| Task objective |
Find where "Close the my_adfs_test Properties dialog" appears in the entries below. That line and all lines after it, through the last, are to be duplicated exactly, with nothing else.

| Data for the task |
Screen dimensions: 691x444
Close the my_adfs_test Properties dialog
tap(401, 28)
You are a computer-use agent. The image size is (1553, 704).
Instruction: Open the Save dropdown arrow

| Output of the exercise |
Close the my_adfs_test Properties dialog
tap(401, 28)
You are a computer-use agent. The image size is (1553, 704).
Instruction: Open the Save dropdown arrow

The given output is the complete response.